**Data:**
————————
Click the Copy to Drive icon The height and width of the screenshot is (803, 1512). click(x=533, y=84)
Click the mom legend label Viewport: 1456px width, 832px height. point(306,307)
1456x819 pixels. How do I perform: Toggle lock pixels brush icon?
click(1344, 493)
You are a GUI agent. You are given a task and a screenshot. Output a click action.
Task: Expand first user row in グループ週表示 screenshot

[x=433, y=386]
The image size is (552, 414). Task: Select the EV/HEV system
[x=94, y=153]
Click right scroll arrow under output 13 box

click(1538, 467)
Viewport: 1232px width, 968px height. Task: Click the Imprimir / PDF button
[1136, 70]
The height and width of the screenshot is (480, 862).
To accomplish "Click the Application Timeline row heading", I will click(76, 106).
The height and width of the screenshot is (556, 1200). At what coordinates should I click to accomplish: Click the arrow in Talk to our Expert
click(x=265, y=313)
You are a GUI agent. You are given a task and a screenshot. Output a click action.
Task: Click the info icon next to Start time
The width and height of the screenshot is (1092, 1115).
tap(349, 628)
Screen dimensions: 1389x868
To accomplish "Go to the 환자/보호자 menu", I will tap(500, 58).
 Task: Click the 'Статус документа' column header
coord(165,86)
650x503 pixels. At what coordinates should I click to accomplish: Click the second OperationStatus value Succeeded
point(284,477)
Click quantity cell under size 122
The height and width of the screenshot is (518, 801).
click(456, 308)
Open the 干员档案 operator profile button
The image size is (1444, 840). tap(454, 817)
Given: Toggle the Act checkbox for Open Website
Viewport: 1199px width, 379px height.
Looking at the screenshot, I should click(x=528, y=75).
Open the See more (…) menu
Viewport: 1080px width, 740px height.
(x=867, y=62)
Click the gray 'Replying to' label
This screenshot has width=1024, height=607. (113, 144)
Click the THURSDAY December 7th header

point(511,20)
————————
**Your goal:** Quote the lines word for word, beginning at the start of the lines and ending after the line containing "click(x=265, y=313)".

**Written answer:**
Click the Copy to Drive icon The height and width of the screenshot is (803, 1512). click(x=533, y=84)
Click the mom legend label Viewport: 1456px width, 832px height. point(306,307)
1456x819 pixels. How do I perform: Toggle lock pixels brush icon?
click(1344, 493)
You are a GUI agent. You are given a task and a screenshot. Output a click action.
Task: Expand first user row in グループ週表示 screenshot

[x=433, y=386]
The image size is (552, 414). Task: Select the EV/HEV system
[x=94, y=153]
Click right scroll arrow under output 13 box

click(1538, 467)
Viewport: 1232px width, 968px height. Task: Click the Imprimir / PDF button
[1136, 70]
The height and width of the screenshot is (480, 862).
To accomplish "Click the Application Timeline row heading", I will click(76, 106).
The height and width of the screenshot is (556, 1200). At what coordinates should I click to accomplish: Click the arrow in Talk to our Expert
click(x=265, y=313)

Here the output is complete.